Maybe the thirsty girls just wanted a soda?

[Video][Website]
[4.86]
Iain Mew: Alt-J have not just gone back to prog, but gone further into it than before through reaching right back to The Moody Blues‘ symphonic pastoral. Only they’ve added fifty years’ worth of haunted decay to that particlar English vision. Maybe it’s because I grew up on the originals, but it really works on me. The disjointed structure and extended intro adds to the powerful sense of glimpses being grabbed before disappearing forever, facts about rates of erosion given emotional weight. The group’s lyrical mixture of strolling bard and cynical modernity works much better than usual, not least because it’s contested in song by a contrasting voice. So the highlight is Ellie Rowsell popping in from the pool to say hi and interrupt all the wayward lad and sky-as-awning stuff, puncturing its illusion but immediately claiming her right to its seriousness too.
[9]
Claire Biddles: I think this song is about sex but it’s certainly not the kind of sex I like. Whereas a group like Wild Beasts tease the earthiness and sensuality out of muddy, pastoral settings, Alt-J’s descriptions of sex are conservative and intellectual where they should be evocative. There’s the potential for some great characters drawn in the lyrics, including “two thirsty girls from Hornsea”, but they fall flat, and I wish they were allowed to come alive in a more gutsy atmosphere.
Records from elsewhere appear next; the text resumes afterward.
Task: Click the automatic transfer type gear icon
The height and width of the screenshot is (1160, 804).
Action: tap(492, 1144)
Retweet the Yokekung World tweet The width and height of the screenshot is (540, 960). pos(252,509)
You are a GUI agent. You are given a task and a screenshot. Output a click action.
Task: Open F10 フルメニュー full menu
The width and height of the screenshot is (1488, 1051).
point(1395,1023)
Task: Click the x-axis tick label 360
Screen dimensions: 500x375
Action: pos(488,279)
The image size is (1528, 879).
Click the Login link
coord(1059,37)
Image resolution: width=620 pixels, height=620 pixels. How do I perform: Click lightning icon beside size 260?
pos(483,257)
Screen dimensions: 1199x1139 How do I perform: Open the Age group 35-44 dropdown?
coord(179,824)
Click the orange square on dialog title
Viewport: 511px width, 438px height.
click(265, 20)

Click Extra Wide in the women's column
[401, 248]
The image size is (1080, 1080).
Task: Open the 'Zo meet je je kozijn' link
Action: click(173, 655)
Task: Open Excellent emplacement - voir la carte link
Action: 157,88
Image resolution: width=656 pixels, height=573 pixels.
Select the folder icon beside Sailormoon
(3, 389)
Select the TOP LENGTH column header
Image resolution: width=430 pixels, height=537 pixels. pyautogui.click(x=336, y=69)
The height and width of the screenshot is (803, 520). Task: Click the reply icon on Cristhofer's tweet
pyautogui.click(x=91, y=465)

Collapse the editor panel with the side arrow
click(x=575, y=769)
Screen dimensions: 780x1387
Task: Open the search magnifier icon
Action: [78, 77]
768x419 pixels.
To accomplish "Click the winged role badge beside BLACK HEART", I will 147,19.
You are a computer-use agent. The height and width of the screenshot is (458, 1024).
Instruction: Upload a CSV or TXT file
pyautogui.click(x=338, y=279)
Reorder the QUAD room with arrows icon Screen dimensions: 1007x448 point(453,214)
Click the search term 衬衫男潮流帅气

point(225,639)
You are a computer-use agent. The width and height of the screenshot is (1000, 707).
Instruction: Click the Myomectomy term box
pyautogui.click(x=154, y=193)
The guest vocals from Ellie Roswell (uncredited! Come on!) don’t quite work for the same reasons — I love her in Wolf Alice because of the tension between her whispers and screeches, but this traps her in an enforced politeness.
[3]
Josh Langhoff: A young boy’s strange, erotic journey from home to Hornsea. Like most wayward lads, he thinks his journey sounds like “The End,” but can’t get on board with the whole Jim-Morrison-shagging-his-mum bit.
[4]
Katie Gill: Glad to see this video is still mostly on point. Just swap the repeated layered vocals for a repeated layered guitar and congrats, it’s this Alt-J song.
[4]
William John: Shapeless, meandering and relentlessly dispassionate; or, alternatively, the embodiment of Katy Perry’s inebriated zombie introduced to us nearly two months ago.
[2]
Ryo Miyauchi: Alt-J comb out the last bit of stray hairs and then some. The baldness may make the aimlessness of “3WW” more bare, but at least no noise interferes with the richly pastoral guitars. The more they tease out their tendrils, the more this band becomes tolerable for me.
[5]
Hannah Jocelyn: This doesn’t really pick up until around two and a half minutes in, with a burst of strings and saturation. but it does build from there. Their last album This Is All Yours was too meandering and weedy to be fully enjoyable, but “3WW” feels much more thought-through, with more organic instrumentation and even coherent-ish lyricism. The fussiness is what made An Awesome Wave as successful as it was, and it’s great to see that attention to detail make a return, as well as hearing Elie Roswell make a cameo. It still sounds like Alt-J, but they are actually stretching themselves a bit here, rather than just doing that YouTube clip over and over again. The follow-up single is more in line with their usual style, but stranger and heavier, but the “stranger” part suits them – with both tracks released thus far, Alt-J sound chilled-out with purpose.